Pickett eventually dropped the measure after complaints from the city leaders, including Cook and RMA Chairman Harold Hahn.

Last week, Cook said the city and Pickett worked well together.

"In the end, all's well that ends well," he said.

Despite the collapse of the largest transportation measure of the legislative session and the complaints of some city leaders, Pickett said he thought he performed well as committee chairman.

"I think it went fantastic. I was told I ran the best committee some people had ever seen. We passed over 118 bills that help the entire state of Texas, and we worked extremely hard on them."

Shapleigh vs. Chávez, Pickett

In past legislative sessions, Chávez and Pickett have been at odds. In 2001, the two had a curse-word laden exchange on the House floor.

This year, though, they were on better terms and even gave one another a friendly hug on the final day of the session.

The duo, though, had a common enemy this year in Shapleigh. Shapleigh said he did not trust either of them.

"Over the last few sessions, over and over again, trust has been violated on issues key to El Paso's future," he said.

From Pickett's perspective, at least, the feeling seemed to be mutual.

"He doesn't communicate with us," Pickett said.

Shapleigh faulted Pickett for opposing the Regional Mobility Authority, and he said Chávez tried to have another state senator pass a bill that would have lessened stormwater fees in El Paso when he was already working on a bill to do the same thing.

"That is simply not right. She knows that. She knows better," he said.

Shapleigh and state Rep. Chente Quintanilla filed two bills to exempt school districts and the county government from paying stormwater fees to the Public Service Board.

Chávez and Pickett filed similar bills.

Their wrangling over who should get credit stalled the bills. After the squabble was aired in the media, Pickett and Chávez withdrew their bills. In the end, all the delegation signed onto two measures that both were approved. Gov. Perry has already signed one of the bills, and the other awaits his pen.

Searching for a solution?

Pickett minimized the delegation's infighting and said it did not inhibit the passage of any major El Paso priorities.
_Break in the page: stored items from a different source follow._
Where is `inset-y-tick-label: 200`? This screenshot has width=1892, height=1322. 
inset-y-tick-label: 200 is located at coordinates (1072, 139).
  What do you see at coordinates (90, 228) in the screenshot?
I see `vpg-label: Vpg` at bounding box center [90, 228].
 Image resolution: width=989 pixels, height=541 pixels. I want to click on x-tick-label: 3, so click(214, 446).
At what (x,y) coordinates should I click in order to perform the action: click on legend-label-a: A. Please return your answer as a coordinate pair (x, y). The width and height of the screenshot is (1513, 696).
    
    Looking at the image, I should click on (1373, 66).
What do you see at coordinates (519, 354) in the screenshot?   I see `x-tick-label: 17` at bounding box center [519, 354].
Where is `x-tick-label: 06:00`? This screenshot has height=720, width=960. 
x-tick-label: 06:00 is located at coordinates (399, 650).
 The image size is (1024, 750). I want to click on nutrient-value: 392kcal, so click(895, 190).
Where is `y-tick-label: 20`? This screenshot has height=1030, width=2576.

"I think (the legislative session) was very good," he said.

For his part, Shapleigh said the legislators could meet and talk more, but ultimately the problems come down to trust.

Rodríguez, who has been county attorney since 1993, said he hoped state lawmakers and local officials would take time between now and the 2011 legislative session to do some reflecting and work to improve their relationships.

City Rep. Byrd said she would like to see more policy discussions between legislators and city officials to ensure they are all on the same page when it comes to El Paso priorities.

"If we're not being effective and relationships are to blame, then shame on us," she said. "What matters is if we have accomplished anything for our community, and that's the yardstick by which we should be measured."